Speaking about the organisation of the exhibition, Alberta says it is planned as a slow journey. A space in which visitors can meander as she wanted to create moments where they could recover, particularly before and after viewing the film. She says it begins with a West African griot singing a praise song for Sheko Bayoh in a courtroom. It was crucial for the artist that the praise song was performed in Mandinka, the native language of Bayoh’s family. Whittle shares that it was during the filming that she decided to name the film project Lagareh. The griot kept singing the phrase, which made the artist think about the racialization of incarceration and how we often forget the fact that those who are incarcerated were once the hope of their family. They are someone’s baby and were held with tenderness by their family, a feeling that she wanted to be present through the film. Though other parts of the film are captioned, she chose not to caption the praise song as she wanted it to be something special for the people in that community. And despite the praise song being in Mandinka, Whittle says that the griot’s voice transcends language. She views the film and the song as memorializing the family and the history of the people.
The act of memorialising Bayoh is important to Alberta as she herself can not trace her history. She says she’s lost access to the languages of her multiple origins and that desire to know lies at the heart of why she makes her work. “How do we memorialise and claim space,” she asks.

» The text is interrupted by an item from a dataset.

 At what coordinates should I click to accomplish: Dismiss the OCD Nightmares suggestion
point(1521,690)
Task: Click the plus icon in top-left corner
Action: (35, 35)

Alberta doesn’t go into her work thinking that Black people or the global majority of people are necessarily able to see their histories or traumas because they may have been available to them. She says that it’s her hope that in her work, we, the Black and global majority people, are able to find solace in thinking about how colonization is shaping our everyday lives. The artist relates the need to release society from the framework of colonization to learning a new punctuation. She says, “It’s about learning a new grammar, it’s about learning a new punctuation, a new way to move through the world and articulate our desires for change or what we think needs to be changed.”